商店街の取り組みや力を入れていることは何ですか?

 戦国時代の岸和田城攻防戦で、敵方に墨を吹きかけ城を守った蛸の伝説と、菓子店の先代店主が、「坊主(男子)がほしい」との思いで名付けた銘菓「たこぼうずもなか」や、早朝に仕入れた鮮度抜群の肉が人気の鶏肉店、高齢のお客様向けに送迎サービスを実施している衣料店。こうしたこだわりの商品・サービスを提供する店舗を有する3つの商店街には、地域はもちろん、遠方からもお客様が来られます。年末には、お買い物に対してスクラッチカードをお渡しする取り組みも。

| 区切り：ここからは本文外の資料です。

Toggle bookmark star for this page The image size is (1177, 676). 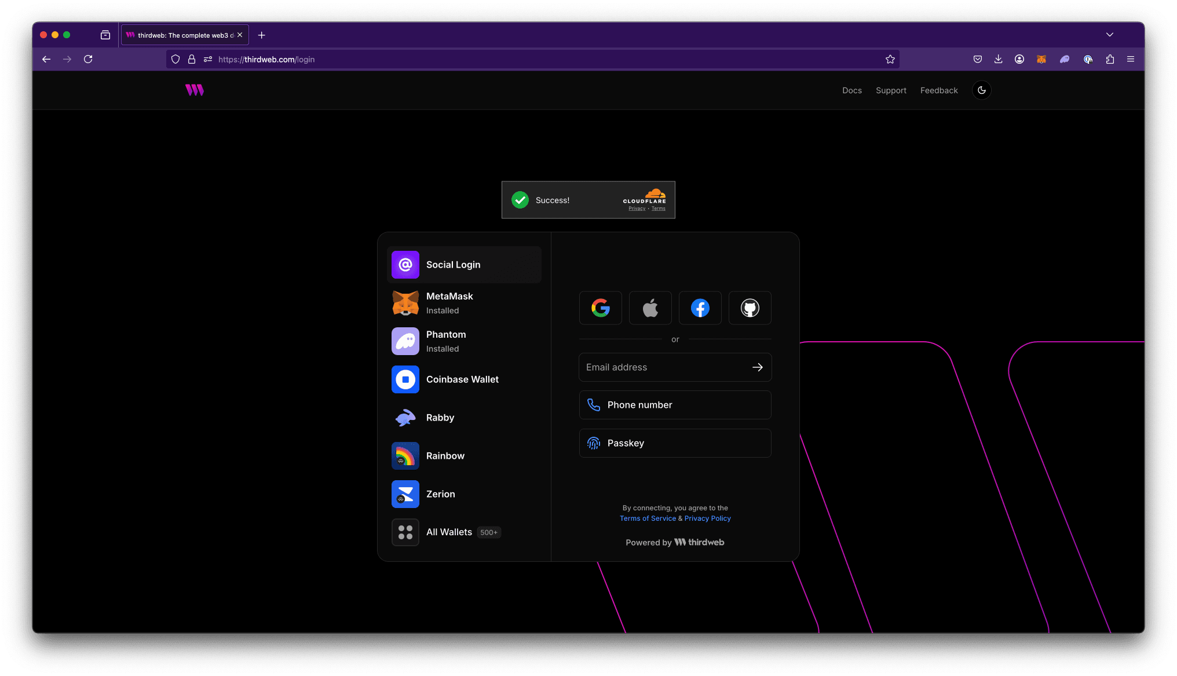(x=890, y=59)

スクラッチの景品は、貝塚市の観光大使を務める演歌歌手・神野美伽さんの歌謡リサイタル招待券など、地域や貝塚市出身の方を応援する内容にしています。

商店街がこれから取り組んでいきたいことはなんですか?

 街路灯や防犯カメラの設置などを通じて、地元の方の安心・安全に貢献できているのでは、と思っています。これから、商店街の活気につながることなら、何でもチャレンジしていきたいですね。各商店街の通りを、一度通れば何度でも通りたくなる、そんな通りにできれば。大阪・関西万博は、よいきっかけだと考えています。まずは3つの商店街それぞれの通りを、万博仕様ののぼりで飾って、にぎわいの創出につなげていきます。

お気に入りのスポットや一押しスポット、風景などがあれば教えてください。

 貝塚駅の西側一帯に広がる寺内町です。戦国時代、願泉寺を中心につくられ、現在も江戸後期から明治、大正、昭和、各時代の伝統的な町家が多く残っています。国の登録文化財に指定された住宅が13軒もあり、町歩きにもぴったり。そういったイベントで来られる方もよく見かけます。長屋をリノベーションしたおしゃれなカフェや食堂で休憩もできますよ。

読者に向けてのメッセージをお願いします。

 情緒あふれる寺内町があり、夏は「太鼓台祭り」、秋は「だんじり祭」で盛りあがる貝塚駅周辺エリア。観光にお越しの際は、私たちの商店街も回って、昔ながらの雰囲気を味わっていただければ嬉しいですね。人懐っこくてお世話好きの店主たちにもぜひ会って、お話ししてみていただきたいです。